== MATERIAL TO PROCESS
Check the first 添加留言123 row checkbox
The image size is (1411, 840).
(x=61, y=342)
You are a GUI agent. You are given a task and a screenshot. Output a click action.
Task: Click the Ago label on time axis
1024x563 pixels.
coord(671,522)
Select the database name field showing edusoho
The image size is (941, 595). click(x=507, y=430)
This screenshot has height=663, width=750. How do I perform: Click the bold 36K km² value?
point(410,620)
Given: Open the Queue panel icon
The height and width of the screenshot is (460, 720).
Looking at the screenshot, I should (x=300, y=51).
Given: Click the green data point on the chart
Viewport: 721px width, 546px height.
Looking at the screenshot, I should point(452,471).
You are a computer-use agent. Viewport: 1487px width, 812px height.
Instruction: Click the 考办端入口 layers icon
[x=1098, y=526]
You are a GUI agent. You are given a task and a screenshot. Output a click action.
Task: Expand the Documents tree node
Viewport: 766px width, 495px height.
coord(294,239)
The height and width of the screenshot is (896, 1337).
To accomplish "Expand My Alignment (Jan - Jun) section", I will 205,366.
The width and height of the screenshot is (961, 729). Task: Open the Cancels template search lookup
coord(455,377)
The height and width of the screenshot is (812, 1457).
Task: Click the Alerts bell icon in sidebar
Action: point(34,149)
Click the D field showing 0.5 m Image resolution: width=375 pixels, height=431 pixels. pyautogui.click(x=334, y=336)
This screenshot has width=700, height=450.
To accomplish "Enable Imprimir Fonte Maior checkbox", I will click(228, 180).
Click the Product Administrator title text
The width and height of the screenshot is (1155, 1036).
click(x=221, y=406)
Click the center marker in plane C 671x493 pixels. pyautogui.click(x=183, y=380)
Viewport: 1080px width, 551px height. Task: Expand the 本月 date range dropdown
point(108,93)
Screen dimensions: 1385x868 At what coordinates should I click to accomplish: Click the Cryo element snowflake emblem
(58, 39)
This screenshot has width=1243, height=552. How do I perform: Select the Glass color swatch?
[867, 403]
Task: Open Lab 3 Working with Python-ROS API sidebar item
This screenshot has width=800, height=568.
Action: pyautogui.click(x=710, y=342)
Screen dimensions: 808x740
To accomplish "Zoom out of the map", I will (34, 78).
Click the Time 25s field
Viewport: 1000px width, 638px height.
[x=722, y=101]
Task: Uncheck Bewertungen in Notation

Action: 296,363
====
EXERCISE DIRECTIONS » Reproduce verbatim the stretch of lines beginning with the one containing "Task: Open Lab" and ending at the close of the entries above.

SOLUTION »
Task: Open Lab 3 Working with Python-ROS API sidebar item
This screenshot has width=800, height=568.
Action: pyautogui.click(x=710, y=342)
Screen dimensions: 808x740
To accomplish "Zoom out of the map", I will (34, 78).
Click the Time 25s field
Viewport: 1000px width, 638px height.
[x=722, y=101]
Task: Uncheck Bewertungen in Notation

Action: 296,363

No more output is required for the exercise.